Can states and localities manage their pension obligations? The answer, according to the Center for Retirement Research, is yes. In a new brief released earlier this month, researchers at CRR assess the true costs of pensions, other post-employment benefits (OPEBs), and debt service for states, counties, and cities. They then compare these costs to own-source revenue for these different levels of government. Their conclusion is that most state and local governments can manage their pensions and other obligations.
Much of the media coverage of public pensions is quite alarmist. Headlines warn of “trillion dollar pension deficits in the states.” However, as the CRR researchers point out, most of these media reports only focus on pension obligations and only focus on those obligations at the state level. A more accurate representation of long-term obligations would also consider OPEBs and debt service and would examine these obligations at the state, county, and municipal level. That is what the CRR researchers set out to do in their new brief.

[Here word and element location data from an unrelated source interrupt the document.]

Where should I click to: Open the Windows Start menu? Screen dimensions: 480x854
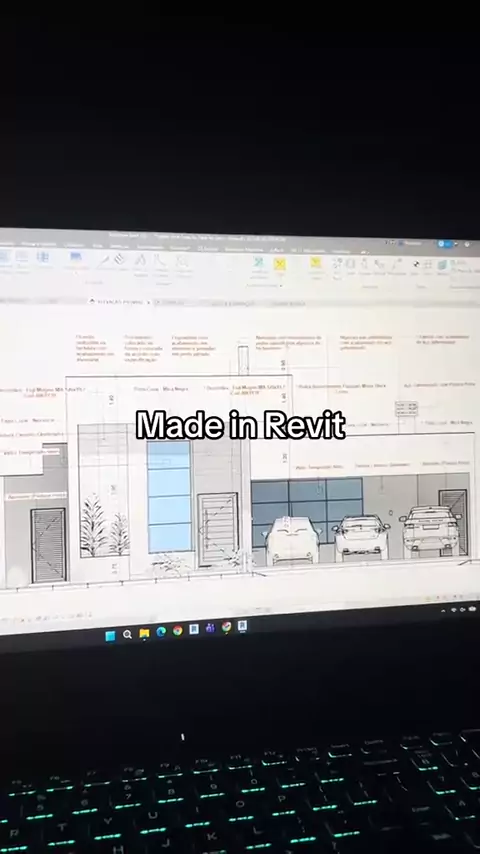(110, 636)
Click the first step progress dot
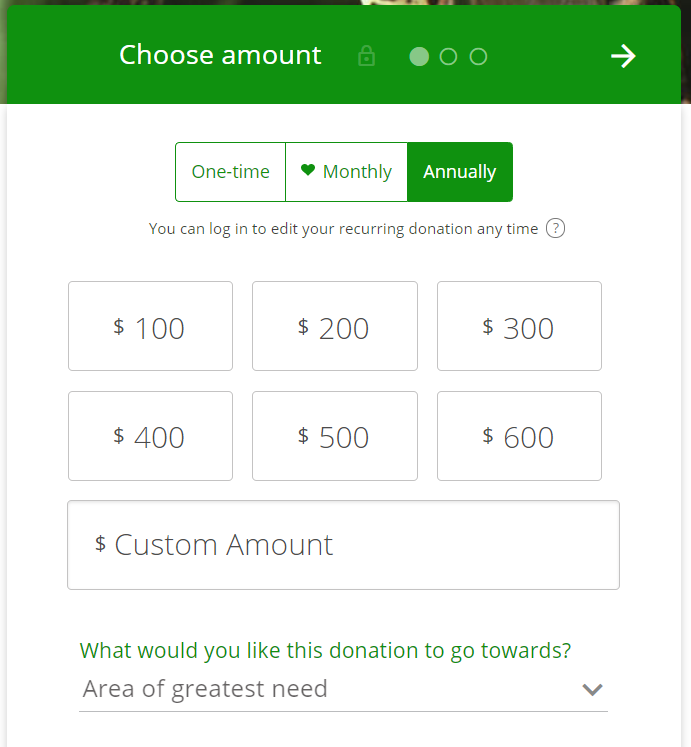691x747 pixels. click(419, 56)
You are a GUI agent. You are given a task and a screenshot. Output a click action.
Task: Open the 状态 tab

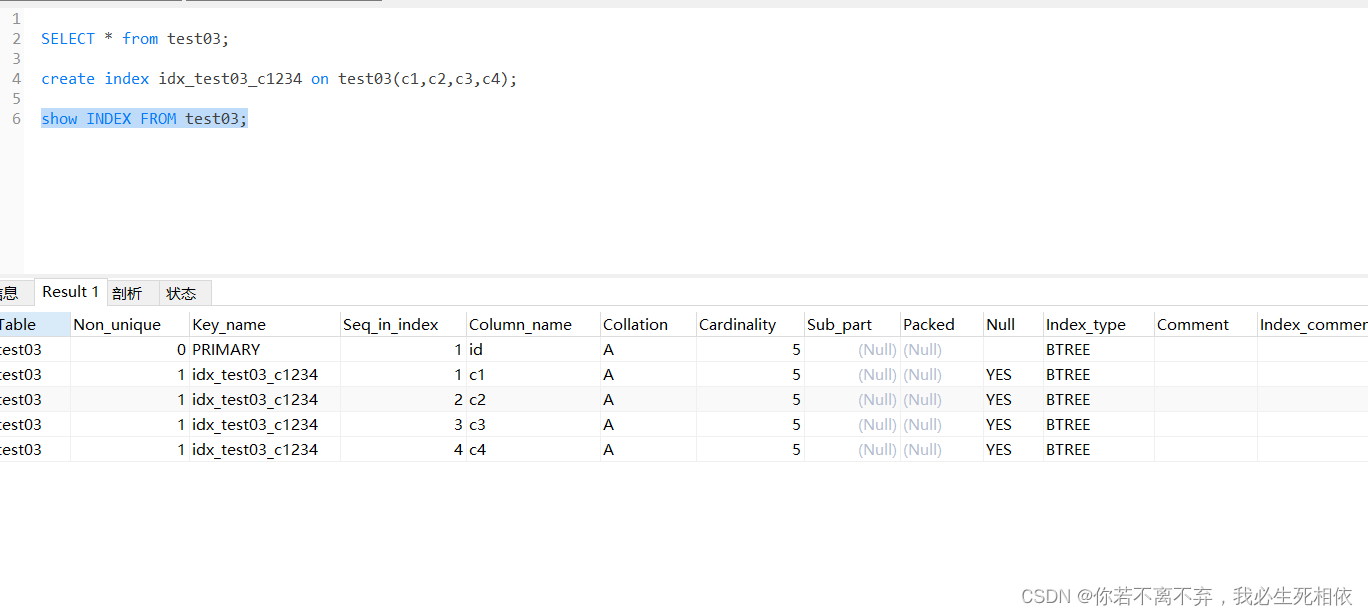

The brief concludes that pension obligations are much more evenly distributed among different levels of government than many people assume. State governments, certainly, are responsible for the greatest amount of public pension obligations, but counties, cities, and even school districts are responsible for much of the public pension benefits that will be paid out.
After more accurately distributing the pension obligations among different levels of government, the researchers then consider the appropriate source of revenue against which pension obligations should be weighed. They ultimately decide that own-source revenue, while somewhat troublesome as a measure on the city and county level, is the most appropriate measure for comparing long-term obligations (own-source revenue is the revenue that these governments generate themselves). The researchers then conduct their analysis of long-term obligations against own-source revenue for these different levels of government.
What the researchers found is largely encouraging. Aside from a few well-known outliers, most states, counties, and cities can manage their pensions and other long-term obligations. As expected, Illinois, New Jersey, Connecticut, and Kentucky have the most difficult long-term pension obligations. Among cities and counties, Chicago and Cook County, IL, face the greatest challenges as do several of the larger counties in California. The majority of states have perfectly manageable pension obligations: “[pension obligations] are less than 10 percent of revenue in all but nine states and less than 5 percent in 24 states.”
The researchers conclude that for most states, counties, and cities, their pension and other long-term obligations are within reasonable bounds. The outliers are well-known and tend to be the focus of alarmist news stories. The CRR brief also emphasizes a point that is often ignored: “Looking at aggregate costs ignores the heterogeneity of the situation across governments. For example, New Jersey, Illinois, and Connecticut clearly have very large pension costs relative to their revenue base, but their situation is atypical. The overall state average of 4.3 percent is far below that of the most troubled states.”